▸ **PROBLEM TO WORK ON**:
Without skipping or changing anything, print all the entries.

━━━━━ THE INPUT ━━━━━

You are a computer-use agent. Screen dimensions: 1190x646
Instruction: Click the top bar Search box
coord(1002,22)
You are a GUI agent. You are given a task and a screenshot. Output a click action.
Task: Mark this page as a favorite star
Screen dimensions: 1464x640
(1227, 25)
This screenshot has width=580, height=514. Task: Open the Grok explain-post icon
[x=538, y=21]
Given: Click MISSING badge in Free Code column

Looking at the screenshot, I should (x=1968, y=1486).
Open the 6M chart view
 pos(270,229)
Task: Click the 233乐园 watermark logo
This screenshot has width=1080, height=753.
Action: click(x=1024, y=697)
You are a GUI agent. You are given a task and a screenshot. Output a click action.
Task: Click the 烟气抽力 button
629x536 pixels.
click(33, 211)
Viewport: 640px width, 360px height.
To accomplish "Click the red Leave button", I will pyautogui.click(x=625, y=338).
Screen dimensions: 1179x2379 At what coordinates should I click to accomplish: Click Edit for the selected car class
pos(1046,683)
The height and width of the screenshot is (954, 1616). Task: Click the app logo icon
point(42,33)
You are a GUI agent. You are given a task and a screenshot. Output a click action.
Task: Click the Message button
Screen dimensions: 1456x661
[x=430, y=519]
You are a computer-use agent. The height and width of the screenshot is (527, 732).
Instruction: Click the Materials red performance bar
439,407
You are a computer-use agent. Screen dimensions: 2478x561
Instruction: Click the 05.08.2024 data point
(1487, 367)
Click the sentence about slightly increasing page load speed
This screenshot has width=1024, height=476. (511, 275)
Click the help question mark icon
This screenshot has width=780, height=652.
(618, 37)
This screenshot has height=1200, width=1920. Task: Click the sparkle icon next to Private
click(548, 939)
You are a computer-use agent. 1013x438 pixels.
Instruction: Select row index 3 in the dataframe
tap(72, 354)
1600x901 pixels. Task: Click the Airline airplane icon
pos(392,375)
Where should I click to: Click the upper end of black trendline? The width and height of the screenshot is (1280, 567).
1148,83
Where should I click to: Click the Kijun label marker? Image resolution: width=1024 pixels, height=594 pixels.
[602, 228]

━━━━━

▸ **SOLUTION TO THIS TASK**:
You are a computer-use agent. Screen dimensions: 1190x646
Instruction: Click the top bar Search box
coord(1002,22)
You are a GUI agent. You are given a task and a screenshot. Output a click action.
Task: Mark this page as a favorite star
Screen dimensions: 1464x640
(1227, 25)
This screenshot has width=580, height=514. Task: Open the Grok explain-post icon
[x=538, y=21]
Given: Click MISSING badge in Free Code column

Looking at the screenshot, I should (x=1968, y=1486).
Open the 6M chart view
 pos(270,229)
Task: Click the 233乐园 watermark logo
This screenshot has width=1080, height=753.
Action: click(x=1024, y=697)
You are a GUI agent. You are given a task and a screenshot. Output a click action.
Task: Click the 烟气抽力 button
629x536 pixels.
click(33, 211)
Viewport: 640px width, 360px height.
To accomplish "Click the red Leave button", I will pyautogui.click(x=625, y=338).
Screen dimensions: 1179x2379 At what coordinates should I click to accomplish: Click Edit for the selected car class
pos(1046,683)
The height and width of the screenshot is (954, 1616). Task: Click the app logo icon
point(42,33)
You are a GUI agent. You are given a task and a screenshot. Output a click action.
Task: Click the Message button
Screen dimensions: 1456x661
[x=430, y=519]
You are a computer-use agent. The height and width of the screenshot is (527, 732).
Instruction: Click the Materials red performance bar
439,407
You are a computer-use agent. Screen dimensions: 2478x561
Instruction: Click the 05.08.2024 data point
(1487, 367)
Click the sentence about slightly increasing page load speed
This screenshot has width=1024, height=476. (511, 275)
Click the help question mark icon
This screenshot has width=780, height=652.
(618, 37)
This screenshot has height=1200, width=1920. Task: Click the sparkle icon next to Private
click(548, 939)
You are a computer-use agent. 1013x438 pixels.
Instruction: Select row index 3 in the dataframe
tap(72, 354)
1600x901 pixels. Task: Click the Airline airplane icon
pos(392,375)
Where should I click to: Click the upper end of black trendline? The width and height of the screenshot is (1280, 567).
1148,83
Where should I click to: Click the Kijun label marker? Image resolution: width=1024 pixels, height=594 pixels.
[602, 228]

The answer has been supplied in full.